Income/ Loss per Share

 

The Company’s basic income/loss per share is calculated by dividing its net income/loss available to common stockholders by the weighted average number of common shares outstanding for the period. The Company’s dilutive income/loss per share is calculated by dividing its net loss available to common shareholders by the diluted weighted average number of shares outstanding during the period. The diluted weighted average number of shares outstanding is the basic weighted number of shares adjusted for any potentially dilutive debt or equity.

 

Fair Value of Financial Instruments

 

The Company’s financial instruments include cash, accounts payable, related party advances, and notes and advances payable. All instruments are accounted for on a historical cost basis, which, due to the short maturity of these financial instruments, approximates fair value at December 31, 2017 and 2016, respectively.

 

Financial instruments measured at fair value are classified into one of three levels in the fair value hierarchy, which prioritizes the inputs used in measuring fair value as follows:

 

Level 1. Observable inputs such as quoted prices in active markets;
   
Level 2. Inputs, other than the quoted prices in active markets, that are observable either directly or indirectly; and
   
Level 3. Unobservable inputs in which there is little or no market data, which requires the reporting entity to develop its own assumptions.

 

Cash is measured at fair value using level 1 inputs.

 

Stock-Based Compensation

 

For equity awards, such as stock options, total compensation cost is based on the grant date fair value and for liability awards, such as stock appreciation rights, total compensation cost is based on the settlement value.

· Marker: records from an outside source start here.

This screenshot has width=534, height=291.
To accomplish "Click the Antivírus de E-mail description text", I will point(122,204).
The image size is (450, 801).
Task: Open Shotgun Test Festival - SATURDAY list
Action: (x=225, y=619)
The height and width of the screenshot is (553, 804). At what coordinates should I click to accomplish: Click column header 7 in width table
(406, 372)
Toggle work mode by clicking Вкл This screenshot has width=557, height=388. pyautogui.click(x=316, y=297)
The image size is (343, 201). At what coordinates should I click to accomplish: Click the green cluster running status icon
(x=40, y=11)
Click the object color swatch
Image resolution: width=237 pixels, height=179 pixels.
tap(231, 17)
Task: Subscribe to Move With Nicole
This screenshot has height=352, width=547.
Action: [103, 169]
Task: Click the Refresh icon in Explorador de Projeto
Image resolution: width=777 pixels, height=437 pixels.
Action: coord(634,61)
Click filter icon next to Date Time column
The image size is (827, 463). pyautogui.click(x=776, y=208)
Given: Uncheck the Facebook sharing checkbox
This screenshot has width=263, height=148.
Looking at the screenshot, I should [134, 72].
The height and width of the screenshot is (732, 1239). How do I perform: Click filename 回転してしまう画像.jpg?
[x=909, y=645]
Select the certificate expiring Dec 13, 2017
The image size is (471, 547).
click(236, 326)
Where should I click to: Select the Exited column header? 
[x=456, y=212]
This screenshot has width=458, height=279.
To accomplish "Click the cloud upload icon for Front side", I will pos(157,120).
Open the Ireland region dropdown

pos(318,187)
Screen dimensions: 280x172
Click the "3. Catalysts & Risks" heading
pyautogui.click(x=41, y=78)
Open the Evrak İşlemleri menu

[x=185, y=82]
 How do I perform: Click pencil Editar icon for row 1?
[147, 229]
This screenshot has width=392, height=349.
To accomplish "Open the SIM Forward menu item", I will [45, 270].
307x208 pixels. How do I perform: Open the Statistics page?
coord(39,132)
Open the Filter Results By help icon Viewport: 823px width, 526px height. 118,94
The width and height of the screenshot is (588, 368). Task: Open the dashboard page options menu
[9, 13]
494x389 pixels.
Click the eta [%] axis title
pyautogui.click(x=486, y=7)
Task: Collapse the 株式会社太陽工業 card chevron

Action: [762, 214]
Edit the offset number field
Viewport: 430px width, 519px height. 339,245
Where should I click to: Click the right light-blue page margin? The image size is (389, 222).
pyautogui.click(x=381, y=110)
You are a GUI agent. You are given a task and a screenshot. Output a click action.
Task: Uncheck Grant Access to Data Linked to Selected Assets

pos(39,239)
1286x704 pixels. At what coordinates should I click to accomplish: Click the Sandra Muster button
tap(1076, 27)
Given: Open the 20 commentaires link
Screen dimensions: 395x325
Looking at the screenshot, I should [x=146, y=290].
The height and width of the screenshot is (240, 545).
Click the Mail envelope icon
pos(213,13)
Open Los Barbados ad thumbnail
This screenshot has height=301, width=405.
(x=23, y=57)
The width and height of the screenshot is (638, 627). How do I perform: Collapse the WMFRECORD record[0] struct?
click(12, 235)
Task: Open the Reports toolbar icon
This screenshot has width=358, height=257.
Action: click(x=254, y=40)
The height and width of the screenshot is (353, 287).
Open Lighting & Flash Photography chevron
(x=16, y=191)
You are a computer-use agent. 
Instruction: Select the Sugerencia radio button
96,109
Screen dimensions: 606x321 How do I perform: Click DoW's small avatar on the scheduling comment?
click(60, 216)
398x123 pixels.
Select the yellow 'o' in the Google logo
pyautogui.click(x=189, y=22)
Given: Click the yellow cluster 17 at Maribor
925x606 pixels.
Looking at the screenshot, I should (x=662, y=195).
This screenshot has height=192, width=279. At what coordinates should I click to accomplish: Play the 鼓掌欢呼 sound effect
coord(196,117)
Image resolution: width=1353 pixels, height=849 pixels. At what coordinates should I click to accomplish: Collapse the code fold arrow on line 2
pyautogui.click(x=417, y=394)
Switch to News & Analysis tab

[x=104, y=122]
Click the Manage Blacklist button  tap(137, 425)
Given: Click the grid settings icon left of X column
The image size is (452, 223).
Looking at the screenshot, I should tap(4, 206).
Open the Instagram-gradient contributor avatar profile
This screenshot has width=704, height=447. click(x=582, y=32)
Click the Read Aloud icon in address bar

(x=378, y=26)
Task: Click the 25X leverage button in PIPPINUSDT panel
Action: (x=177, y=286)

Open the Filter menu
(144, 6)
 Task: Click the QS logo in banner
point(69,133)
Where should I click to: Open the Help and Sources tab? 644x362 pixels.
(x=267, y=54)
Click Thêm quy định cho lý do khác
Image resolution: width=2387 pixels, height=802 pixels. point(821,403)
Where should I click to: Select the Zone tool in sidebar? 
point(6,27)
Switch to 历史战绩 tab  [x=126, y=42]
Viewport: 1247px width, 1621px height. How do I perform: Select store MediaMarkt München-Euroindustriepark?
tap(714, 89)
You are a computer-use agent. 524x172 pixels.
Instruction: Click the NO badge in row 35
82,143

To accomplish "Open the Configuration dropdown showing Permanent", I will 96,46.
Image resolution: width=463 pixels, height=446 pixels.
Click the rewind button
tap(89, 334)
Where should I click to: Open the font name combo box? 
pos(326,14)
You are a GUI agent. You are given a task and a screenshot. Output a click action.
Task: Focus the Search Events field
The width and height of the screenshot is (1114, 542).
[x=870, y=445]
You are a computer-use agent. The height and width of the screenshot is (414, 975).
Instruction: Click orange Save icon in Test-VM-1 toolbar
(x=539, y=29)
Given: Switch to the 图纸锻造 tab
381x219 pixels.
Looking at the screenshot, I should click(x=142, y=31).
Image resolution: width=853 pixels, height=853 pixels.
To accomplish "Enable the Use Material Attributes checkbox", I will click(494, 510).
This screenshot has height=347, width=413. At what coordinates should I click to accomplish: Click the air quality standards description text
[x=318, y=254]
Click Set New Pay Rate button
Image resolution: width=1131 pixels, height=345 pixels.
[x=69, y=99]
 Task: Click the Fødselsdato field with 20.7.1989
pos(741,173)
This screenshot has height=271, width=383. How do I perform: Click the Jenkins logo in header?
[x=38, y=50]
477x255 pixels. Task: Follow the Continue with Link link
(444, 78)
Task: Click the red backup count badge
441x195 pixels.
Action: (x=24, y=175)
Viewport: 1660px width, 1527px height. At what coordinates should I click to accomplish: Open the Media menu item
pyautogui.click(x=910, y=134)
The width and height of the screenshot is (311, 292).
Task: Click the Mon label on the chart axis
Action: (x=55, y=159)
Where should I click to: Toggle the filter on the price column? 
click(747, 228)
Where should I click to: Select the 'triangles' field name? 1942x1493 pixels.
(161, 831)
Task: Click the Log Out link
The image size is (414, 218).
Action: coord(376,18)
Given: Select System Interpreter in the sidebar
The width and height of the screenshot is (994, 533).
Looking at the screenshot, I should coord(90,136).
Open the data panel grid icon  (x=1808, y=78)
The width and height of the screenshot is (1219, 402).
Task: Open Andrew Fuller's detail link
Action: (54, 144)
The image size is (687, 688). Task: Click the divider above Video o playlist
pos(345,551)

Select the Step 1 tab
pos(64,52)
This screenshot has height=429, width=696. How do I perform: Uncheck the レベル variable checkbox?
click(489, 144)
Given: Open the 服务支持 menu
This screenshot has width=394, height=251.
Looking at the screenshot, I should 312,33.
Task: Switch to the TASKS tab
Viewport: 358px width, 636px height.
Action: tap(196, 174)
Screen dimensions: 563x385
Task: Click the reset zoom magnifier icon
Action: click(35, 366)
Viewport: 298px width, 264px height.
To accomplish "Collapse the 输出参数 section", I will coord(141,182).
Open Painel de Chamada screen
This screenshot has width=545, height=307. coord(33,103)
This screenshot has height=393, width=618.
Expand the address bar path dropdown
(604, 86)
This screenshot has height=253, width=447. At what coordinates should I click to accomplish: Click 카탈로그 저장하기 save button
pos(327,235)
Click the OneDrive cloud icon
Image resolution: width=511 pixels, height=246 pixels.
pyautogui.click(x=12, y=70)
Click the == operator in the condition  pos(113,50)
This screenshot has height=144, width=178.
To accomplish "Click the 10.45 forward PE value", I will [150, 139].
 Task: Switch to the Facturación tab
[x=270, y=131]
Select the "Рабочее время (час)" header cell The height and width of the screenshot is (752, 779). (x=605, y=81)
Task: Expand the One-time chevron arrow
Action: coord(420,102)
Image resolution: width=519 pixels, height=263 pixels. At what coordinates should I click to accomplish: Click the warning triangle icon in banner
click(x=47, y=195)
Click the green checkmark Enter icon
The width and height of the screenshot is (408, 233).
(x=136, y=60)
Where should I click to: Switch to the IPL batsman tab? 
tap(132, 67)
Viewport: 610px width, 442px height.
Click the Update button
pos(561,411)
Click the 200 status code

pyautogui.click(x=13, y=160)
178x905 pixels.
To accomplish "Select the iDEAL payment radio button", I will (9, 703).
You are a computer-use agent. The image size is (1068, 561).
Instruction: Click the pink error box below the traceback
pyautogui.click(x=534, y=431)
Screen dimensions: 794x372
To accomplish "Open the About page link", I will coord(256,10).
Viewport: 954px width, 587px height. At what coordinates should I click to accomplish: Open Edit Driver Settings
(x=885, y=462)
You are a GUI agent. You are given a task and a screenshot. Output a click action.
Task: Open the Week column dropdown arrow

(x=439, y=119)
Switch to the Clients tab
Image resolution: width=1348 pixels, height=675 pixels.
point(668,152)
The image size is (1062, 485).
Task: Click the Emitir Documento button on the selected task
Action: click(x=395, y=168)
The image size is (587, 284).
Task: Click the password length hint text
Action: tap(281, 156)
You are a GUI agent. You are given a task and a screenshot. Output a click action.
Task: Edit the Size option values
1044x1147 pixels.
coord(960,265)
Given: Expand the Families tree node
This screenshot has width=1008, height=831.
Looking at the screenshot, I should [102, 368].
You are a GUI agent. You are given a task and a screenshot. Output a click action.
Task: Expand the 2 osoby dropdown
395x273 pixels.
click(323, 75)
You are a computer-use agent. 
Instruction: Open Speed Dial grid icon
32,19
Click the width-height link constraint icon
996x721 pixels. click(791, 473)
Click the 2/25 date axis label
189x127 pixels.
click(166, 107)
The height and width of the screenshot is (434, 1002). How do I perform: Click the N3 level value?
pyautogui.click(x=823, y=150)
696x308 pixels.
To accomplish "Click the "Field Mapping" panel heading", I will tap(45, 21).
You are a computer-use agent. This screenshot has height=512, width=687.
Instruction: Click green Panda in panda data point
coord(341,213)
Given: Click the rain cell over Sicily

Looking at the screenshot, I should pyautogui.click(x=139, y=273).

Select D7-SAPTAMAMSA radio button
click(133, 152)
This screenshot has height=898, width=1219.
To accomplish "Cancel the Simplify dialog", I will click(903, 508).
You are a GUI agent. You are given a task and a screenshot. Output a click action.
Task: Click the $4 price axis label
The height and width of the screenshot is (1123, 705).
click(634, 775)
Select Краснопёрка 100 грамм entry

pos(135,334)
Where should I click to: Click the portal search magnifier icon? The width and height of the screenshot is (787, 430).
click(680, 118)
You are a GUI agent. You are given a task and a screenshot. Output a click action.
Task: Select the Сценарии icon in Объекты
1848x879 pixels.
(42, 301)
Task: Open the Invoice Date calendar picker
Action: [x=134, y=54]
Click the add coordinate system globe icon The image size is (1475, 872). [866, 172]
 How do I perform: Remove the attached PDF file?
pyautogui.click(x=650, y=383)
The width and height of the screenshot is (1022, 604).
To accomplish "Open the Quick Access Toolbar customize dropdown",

The Company recognizes stock-based compensation expense for all awards over the service period required to earn the award, which is the shorter of the vesting period or the time period an employee becomes eligible to retain the award at retirement.

 

Mineral Property Interests

 

Costs of exploration and costs of carrying and retaining unproven properties are expensed as incurred. The Company considers mineral rights to be tangible assets and accordingly, the Company capitalizes certain costs related to the acquisition of mineral rights.

 

Revenue Recognition

 

Revenue consists of service revenue generated from management and consulting services. Revenue is recognized when services have been delivered, the amount is fixed or determinable, collection is probable and cost incurred or to incur can be measured reliably.

  

Reclassification

 

Certain prior period numbers have been reclassified to conform to current year presentation.

 

Recent Accounting Pronouncements

 

The Company has implemented all new accounting pronouncements that are in effect and that may impact its financial statements and does not believe that there are any other new accounting pronouncements that have been issued that might have a material impact on its financial position or results of operations except for the following:

 

In January 2016, the Financial Accounting Standards Board (FASB) issued Accounting Standards Update No. 2016-01 (ASU 2016-01) “Financial Instruments-Overall (Subtopic 825-10): Recognition and Measurement of Financial Assets and Financial Liabilities.” ASU 2016-01 amends various aspects of the recognition, measurement, presentation, and disclosure of financial instruments. ASU 2016-01 is effective for annual reporting periods and interim periods within those years beginning after December 15, 2017. The most significant impact to our financial statements relates to the recognition and measurement of equity investments at fair value in our statement of operations. The adoption of ASU 2016-01 will increase the volatility of our other income (expense) as a result of the remeasurement of our equity investment through net income.